For every polished, intentional application, there’s another that goes sideways in seconds. None of these mistakes are fatal—but each one quietly signals inexperience or carelessness.

  1. Generic cover letters that could go anywhere
    If I can swap in another press name and nothing breaks, I assume you didn’t prepare.
  2. Fuzzy timelines
    If your résumé lacks dates or uses vague ranges, I wonder what’s missing.
  3. Attachments named “Resume.pdf” or “document”
    Files without your name disappear fast in busy inboxes.
  4. Samples I cannot open
    Make sure permissions are appropriately set. Test them while logged out.
  5. Over-​promising
    Keep claims specific and verifiable. Confidence is welcome. Inflating is not.

One last thing

Every job in publishing starts with trust. Can you handle words carefully? Can you manage people’s work and time respectfully? Those answers begin forming the moment your email lands. The best applications feel like a preview of how you’d operate on the job—organized, thoughtful, and aware that someone’s time is on the other end of the screen.

Publishing is a relationship business, even at the inbox level. The way you apply becomes the first example of how you’ll edit, communicate, and collaborate once you’re in the door.

I tell my students this all the time. EVERYONE remembers the candidates who made their job easier. That’s the real first impression.

Industry Insights: Read and Write in Spreads

My Writing Picture Books class is building picture book dummies this week, so spread planning is on my desk and in my head. We had a great time folding paper and stapling up dummies in class last week, too.

If you’re new to making dummies, start with these two resources:

How to Craft a Picture Book Dummy

Picture Book Dummy, Picture Book Construction: Know Your Layout

As the students work with their dummies this week, I’ve asked them to assign a job to every spread. One spread, one purpose. Why? Weak spreads and soft page turns become hard to ignore. A dummy makes each spread’s job visible.

Use your dummy to shape spreads

Label the job for each spread, then place lines from your current draft that best serve that job. Keep only lines that serve a spread’s job. Move others to a better spread or copy them into a “cuts” file for possible reuse.

My spread job checklist

  • Promise: who or what the book is about and the energy it carries
  • Pattern: the everyday or plan we’ll soon disrupt
  • Tilt: the first small change
  • Escalate: effort increases or stakes rise
  • Breath: a quiet beat to reset attention
  • Surprise or Cost: the twist or the price of trying
  • Climax: the most charged action or reveal
  • Resonance: a final image that lingers

I tell my students to use this as a quick gut check while working on their dummies.
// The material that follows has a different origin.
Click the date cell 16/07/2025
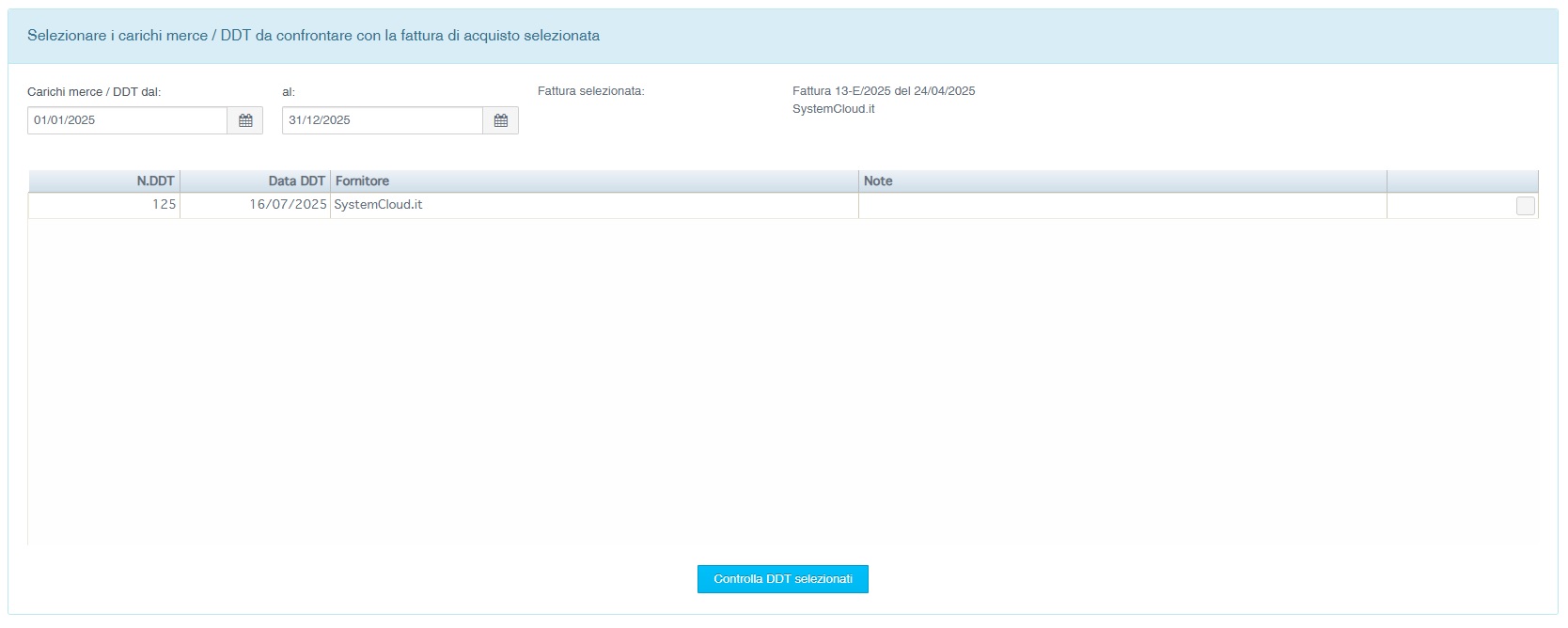 [x=288, y=205]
When a moment is small, two jobs might even share one spread. If the book runs longer, the same spread logic applies. You can repeat Pattern, Tilt, Escalate, and Surprise or Cost until you reach the Climax and the final Resonance.
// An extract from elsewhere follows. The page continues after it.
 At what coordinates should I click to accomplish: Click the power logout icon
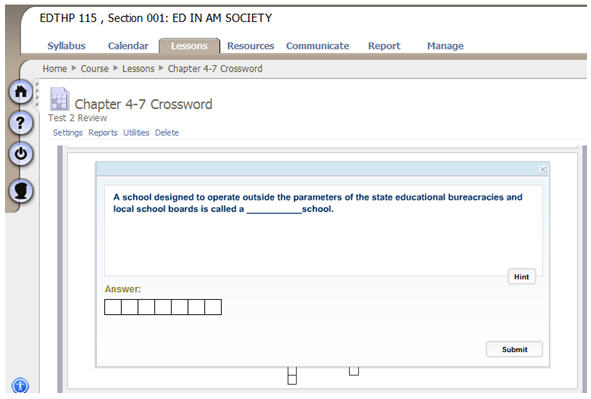pyautogui.click(x=21, y=154)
What editors and art directors notice

Here’s my advice for beginning and early career picture book writers. After two or three revision passes, make a quick paper dummy for yourself. Use that exercise to shape the manuscript you eventually submit because editors and art directors can tell when a story has been dummy tested. How do they know? Because it reads like a book.

  • Page turns feel intentional. The opening starts delivering the cover promise. A real breath appears where listeners need it. Reveals land on turns.

  • Lines leave room for pictures. You aim the feeling and the beat. The illustrator invents the staging.

  • Pacing fits the format. It reads cleanly in 32 pages because empty spreads were cut or combined.

  • The book is easy to picture in layout. Conversations move faster and decisions come easier.

That’s the point of making a dummy first, folks. It’s a simple craft step that signals professional readiness. Plus, it’s a good excuse to break out the glue sticks, scissors, staplers, and crayons and have some fun.